Il terzo vantaggio è legato alla latenza del segnale, cioè a quanto tempo materialmente il “pacchetto” dati copre la distanza tra lo spacecraft e l’utente, che è più bassa. Questo permette di avere una velocità più adeguata per servizi specifici. Ovviamente tutto dipende dal servizio richiesto: se dobbiamo guardare un film in streaming la latenza non è importante, ma quando si parla di interattività, diventa chiaramente fondamentale. Nei satelliti GEO, infatti, posti a 36mila chilometri di quota, la latenza è ancora un problema.
Molte provider stanno andando verso lo sviluppo di costellazioni con centinaia (se non migliaia) di satelliti, le cosiddette megacostellazioni. Iridium può essere considerata il primo che ha intrapreso questa strada?
Si, assolutamente. Iridium è stato il primo e poi sono arrivati altri provider come GlobalStar e O3B. La costellazione di Iridium però ha una complessità maggiore. Tutti gli elementi della flotta, infatti, sono collegati l’un l’altro tramite il sistema InterSatellite Link (ISL) che permette di andare da un punto della Terra all’altro senza passare per le ground station. Questo da un lato è un enorme vantaggio per gli utenti, perché il network è completamente in orbita, ma dall’altro è stato per noi un’importante sfida tecnologica.
In passato un satellite veniva considerato un “pezzo unico” e tendenzialmente irripetibile. Costellazioni come Iridium Next, invece, aprono invece la strada alla costruzione seriale e massificata dei satelliti. Cosa cambia per un costruttore satellitare quando deve far fronte ad un numero così elevato di spacecraft?
Bisogna partire da un presupposto, la progettazione è sempre legata alla capacità di produzione. Quando costruiamo uno o due satelliti cerchiamo sempre la prestazione assoluta e non ci preoccupiamo troppo dei processi per produrlo più facilmente.
Invece, nel caso di Iridium Next bisogna tenere conto di tutti i vincoli, organizzativi, di reperibilità dei componenti, legati alla produzione. Quindi il design è di fatto influenzato da come il satellite sarà prodotto.
Quando si costruiscono cento satelliti, si può investire in sistemi produttivi più complessi, in cui il più alto costo iniziale si ripaga con la maggiore quantità di satelliti assemblati. La nostra strategia, quindi, è stata ottimizzare la produzione anche a costo di spenderci qualcosa in più.
Stiamo assistendo ad un cambio di paradigma nell’industria satellitare e, di conseguenza, dei lanciatori?
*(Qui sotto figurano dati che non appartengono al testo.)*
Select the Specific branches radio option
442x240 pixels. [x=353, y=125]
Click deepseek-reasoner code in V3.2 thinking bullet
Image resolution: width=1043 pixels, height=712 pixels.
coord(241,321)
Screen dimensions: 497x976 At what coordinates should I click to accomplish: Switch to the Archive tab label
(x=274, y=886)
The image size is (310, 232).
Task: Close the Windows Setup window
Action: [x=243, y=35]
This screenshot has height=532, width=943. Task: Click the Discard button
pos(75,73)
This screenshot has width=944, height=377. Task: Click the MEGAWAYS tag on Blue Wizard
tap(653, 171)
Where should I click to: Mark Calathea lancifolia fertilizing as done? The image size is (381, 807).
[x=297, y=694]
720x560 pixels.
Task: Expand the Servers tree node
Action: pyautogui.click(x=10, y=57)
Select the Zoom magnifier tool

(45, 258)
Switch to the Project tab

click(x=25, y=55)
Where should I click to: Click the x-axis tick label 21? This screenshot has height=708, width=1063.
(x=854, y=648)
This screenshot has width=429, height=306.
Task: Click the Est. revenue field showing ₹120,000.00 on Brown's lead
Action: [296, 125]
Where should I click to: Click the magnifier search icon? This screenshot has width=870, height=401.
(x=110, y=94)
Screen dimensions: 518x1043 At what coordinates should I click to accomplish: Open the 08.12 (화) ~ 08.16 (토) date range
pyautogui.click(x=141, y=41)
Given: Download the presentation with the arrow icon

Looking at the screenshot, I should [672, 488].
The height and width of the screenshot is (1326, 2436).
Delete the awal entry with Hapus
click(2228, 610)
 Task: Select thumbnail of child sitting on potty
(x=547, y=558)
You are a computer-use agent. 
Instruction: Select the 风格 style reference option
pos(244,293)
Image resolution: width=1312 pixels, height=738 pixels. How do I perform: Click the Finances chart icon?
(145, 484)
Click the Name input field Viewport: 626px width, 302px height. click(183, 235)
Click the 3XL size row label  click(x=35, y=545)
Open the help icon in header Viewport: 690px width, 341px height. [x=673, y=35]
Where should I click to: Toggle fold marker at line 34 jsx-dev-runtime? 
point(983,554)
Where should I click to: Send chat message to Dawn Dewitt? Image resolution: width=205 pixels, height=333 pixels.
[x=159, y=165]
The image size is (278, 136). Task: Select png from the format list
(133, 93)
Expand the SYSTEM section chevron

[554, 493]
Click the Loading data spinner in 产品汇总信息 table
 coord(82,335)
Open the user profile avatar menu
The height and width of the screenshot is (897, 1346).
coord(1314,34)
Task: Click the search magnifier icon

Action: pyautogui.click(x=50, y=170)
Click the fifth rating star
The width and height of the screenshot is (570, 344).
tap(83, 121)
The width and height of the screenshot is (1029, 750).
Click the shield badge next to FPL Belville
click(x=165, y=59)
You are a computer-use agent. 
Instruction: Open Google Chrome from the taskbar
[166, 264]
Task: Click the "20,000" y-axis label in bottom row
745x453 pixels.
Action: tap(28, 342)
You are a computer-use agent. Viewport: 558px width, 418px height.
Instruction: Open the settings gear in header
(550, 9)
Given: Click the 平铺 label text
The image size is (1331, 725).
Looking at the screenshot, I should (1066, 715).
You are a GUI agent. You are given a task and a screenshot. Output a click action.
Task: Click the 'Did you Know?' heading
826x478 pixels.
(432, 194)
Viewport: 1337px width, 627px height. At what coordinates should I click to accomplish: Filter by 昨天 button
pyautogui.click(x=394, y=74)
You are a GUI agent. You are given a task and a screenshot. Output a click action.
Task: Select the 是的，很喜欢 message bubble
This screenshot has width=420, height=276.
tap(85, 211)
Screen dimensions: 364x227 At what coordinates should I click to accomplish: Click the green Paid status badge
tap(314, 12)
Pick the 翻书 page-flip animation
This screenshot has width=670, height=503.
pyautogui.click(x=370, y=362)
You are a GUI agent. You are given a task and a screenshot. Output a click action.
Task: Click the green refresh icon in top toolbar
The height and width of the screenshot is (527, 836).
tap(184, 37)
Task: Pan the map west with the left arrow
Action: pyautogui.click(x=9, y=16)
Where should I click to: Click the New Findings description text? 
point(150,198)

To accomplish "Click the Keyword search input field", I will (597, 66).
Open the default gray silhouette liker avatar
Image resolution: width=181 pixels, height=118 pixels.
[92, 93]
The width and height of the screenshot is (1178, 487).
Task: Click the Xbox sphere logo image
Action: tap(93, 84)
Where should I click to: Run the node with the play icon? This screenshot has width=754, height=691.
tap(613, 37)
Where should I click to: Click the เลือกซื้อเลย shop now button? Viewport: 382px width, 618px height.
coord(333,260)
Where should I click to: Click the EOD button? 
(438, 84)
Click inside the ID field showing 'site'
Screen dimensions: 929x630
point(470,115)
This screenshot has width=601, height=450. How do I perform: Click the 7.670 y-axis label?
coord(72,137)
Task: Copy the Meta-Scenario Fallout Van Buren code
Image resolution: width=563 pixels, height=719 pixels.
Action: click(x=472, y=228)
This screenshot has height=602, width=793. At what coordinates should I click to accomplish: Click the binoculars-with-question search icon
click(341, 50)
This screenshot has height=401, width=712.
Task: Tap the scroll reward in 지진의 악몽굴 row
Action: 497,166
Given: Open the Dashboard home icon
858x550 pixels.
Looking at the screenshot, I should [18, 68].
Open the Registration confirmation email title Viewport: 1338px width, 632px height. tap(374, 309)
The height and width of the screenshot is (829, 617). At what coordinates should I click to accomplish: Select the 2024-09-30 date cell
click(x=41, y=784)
Assolutamente si. Per quanto riguarda i lanciatori, il fatto di aver tanti satelliti da portare nello Spazio ha creato nuove realtà sul mercato, come ad esempio la Blue Origin di Jeff Bezos.
Ma molte cose stanno cambiando anche nella nostra cultura produttiva. Per esempio, il nuovo sito dell’Aquila di Thales Alenia Space è stato ricostruito dopo il terremoto del 2009 adeguandolo alla produzione di serie. In Belgio stiamo costruendo un nuovo impianto per i pannelli solari che segue la stessa filosofia. Però il beneficio del nuovo paradigma non riguarda solo le megacostellazioni, ma anche i satelliti geostazionari. Infatti, applicando il nuovo approccio anche ai satelliti “tradizionali” in orbita GEO riusciamo ad essere più competitivi anche in questo settore. Insomma, stiamo lavorando per portare i principi dell’Industria 4.0 anche al mondo dei satelliti.